*** Recorded information ***
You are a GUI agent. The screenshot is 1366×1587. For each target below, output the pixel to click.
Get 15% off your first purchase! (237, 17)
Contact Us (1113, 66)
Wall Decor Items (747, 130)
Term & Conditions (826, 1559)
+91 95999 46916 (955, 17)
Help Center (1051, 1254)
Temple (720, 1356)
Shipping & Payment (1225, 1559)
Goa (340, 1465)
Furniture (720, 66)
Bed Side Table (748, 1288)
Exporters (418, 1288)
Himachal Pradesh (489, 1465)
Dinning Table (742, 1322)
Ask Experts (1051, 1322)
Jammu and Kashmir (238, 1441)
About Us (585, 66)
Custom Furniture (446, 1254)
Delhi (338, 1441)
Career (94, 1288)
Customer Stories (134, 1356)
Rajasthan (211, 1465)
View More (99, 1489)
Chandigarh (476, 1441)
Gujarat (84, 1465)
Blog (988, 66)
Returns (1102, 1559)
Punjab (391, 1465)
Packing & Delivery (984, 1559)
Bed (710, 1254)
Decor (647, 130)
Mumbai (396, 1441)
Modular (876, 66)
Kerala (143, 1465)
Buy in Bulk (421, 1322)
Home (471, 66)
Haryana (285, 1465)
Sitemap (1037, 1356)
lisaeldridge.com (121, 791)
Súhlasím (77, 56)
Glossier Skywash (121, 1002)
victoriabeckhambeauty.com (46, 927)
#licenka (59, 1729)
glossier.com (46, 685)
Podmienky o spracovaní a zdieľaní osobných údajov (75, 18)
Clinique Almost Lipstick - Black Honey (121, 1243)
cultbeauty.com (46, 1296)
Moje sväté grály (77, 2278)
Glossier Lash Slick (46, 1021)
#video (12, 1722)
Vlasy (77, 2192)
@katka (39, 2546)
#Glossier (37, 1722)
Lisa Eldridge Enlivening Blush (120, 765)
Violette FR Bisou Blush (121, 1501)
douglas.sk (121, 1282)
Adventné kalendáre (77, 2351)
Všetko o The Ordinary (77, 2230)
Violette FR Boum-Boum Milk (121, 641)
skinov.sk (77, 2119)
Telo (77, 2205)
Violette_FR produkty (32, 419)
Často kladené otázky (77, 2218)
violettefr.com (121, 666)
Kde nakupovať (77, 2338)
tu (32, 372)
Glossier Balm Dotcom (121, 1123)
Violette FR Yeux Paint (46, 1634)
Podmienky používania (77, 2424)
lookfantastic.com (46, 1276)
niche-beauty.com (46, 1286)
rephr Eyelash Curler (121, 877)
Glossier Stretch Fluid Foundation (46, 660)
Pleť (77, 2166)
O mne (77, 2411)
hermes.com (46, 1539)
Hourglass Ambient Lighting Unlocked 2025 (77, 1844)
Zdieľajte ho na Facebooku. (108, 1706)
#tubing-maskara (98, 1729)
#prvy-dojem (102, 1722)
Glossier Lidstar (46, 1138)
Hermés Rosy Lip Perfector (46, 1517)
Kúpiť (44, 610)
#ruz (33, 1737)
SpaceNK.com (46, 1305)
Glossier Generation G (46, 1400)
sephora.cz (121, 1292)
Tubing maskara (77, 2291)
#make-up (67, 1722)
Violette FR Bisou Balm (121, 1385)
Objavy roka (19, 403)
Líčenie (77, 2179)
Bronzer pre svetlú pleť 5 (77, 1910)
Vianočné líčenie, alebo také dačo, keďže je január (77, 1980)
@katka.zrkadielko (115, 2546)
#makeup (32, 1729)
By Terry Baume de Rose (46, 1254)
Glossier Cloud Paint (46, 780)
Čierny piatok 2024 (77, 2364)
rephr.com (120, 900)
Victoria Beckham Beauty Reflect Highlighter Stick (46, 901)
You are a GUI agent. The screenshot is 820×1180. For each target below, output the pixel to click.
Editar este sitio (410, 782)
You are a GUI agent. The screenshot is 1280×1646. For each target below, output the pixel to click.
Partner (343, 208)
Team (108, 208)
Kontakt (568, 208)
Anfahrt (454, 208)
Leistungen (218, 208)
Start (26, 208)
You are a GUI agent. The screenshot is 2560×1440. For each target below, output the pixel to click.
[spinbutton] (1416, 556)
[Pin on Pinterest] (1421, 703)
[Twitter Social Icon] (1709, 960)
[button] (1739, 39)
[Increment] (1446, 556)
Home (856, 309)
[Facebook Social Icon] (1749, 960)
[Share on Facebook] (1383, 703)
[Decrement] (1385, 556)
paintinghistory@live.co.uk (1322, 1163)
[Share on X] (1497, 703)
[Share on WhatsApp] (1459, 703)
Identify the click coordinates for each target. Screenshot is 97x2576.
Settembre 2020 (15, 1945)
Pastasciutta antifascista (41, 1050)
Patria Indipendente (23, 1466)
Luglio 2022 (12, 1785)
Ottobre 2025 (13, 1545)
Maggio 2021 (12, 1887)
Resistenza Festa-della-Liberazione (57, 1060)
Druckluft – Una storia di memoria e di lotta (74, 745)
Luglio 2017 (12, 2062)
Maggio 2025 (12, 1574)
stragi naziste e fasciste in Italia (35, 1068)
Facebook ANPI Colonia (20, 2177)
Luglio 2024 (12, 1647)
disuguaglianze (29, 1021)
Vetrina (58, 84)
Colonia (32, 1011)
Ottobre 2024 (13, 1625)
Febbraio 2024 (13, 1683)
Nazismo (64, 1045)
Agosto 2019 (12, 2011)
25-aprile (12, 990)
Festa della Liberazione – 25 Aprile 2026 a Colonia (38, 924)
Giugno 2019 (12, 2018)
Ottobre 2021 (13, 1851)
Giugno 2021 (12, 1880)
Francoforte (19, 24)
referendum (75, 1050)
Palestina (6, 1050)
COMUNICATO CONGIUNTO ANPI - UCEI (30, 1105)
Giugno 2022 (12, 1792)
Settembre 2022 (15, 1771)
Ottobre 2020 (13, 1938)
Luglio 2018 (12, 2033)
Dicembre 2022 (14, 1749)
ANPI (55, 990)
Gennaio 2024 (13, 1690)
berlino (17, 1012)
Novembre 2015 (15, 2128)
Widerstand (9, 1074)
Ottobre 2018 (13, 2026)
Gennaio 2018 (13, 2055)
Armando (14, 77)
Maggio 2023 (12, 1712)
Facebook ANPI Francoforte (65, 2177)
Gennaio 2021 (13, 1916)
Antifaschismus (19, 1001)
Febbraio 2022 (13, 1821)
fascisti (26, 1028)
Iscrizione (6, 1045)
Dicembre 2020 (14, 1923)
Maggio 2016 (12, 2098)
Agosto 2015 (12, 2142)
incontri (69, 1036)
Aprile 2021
***
For every line above that has "agent" in it, copy the line.

You are a GUI agent. The screenshot is 1366×1587. For each target below, output the pixel to click.
You are a GUI agent. The screenshot is 820×1180. For each target below, output the pixel to click.
You are a GUI agent. The screenshot is 1280×1646. For each target below, output the pixel to click.
You are a GUI agent. The screenshot is 2560×1440. For each target below, output the pixel to click.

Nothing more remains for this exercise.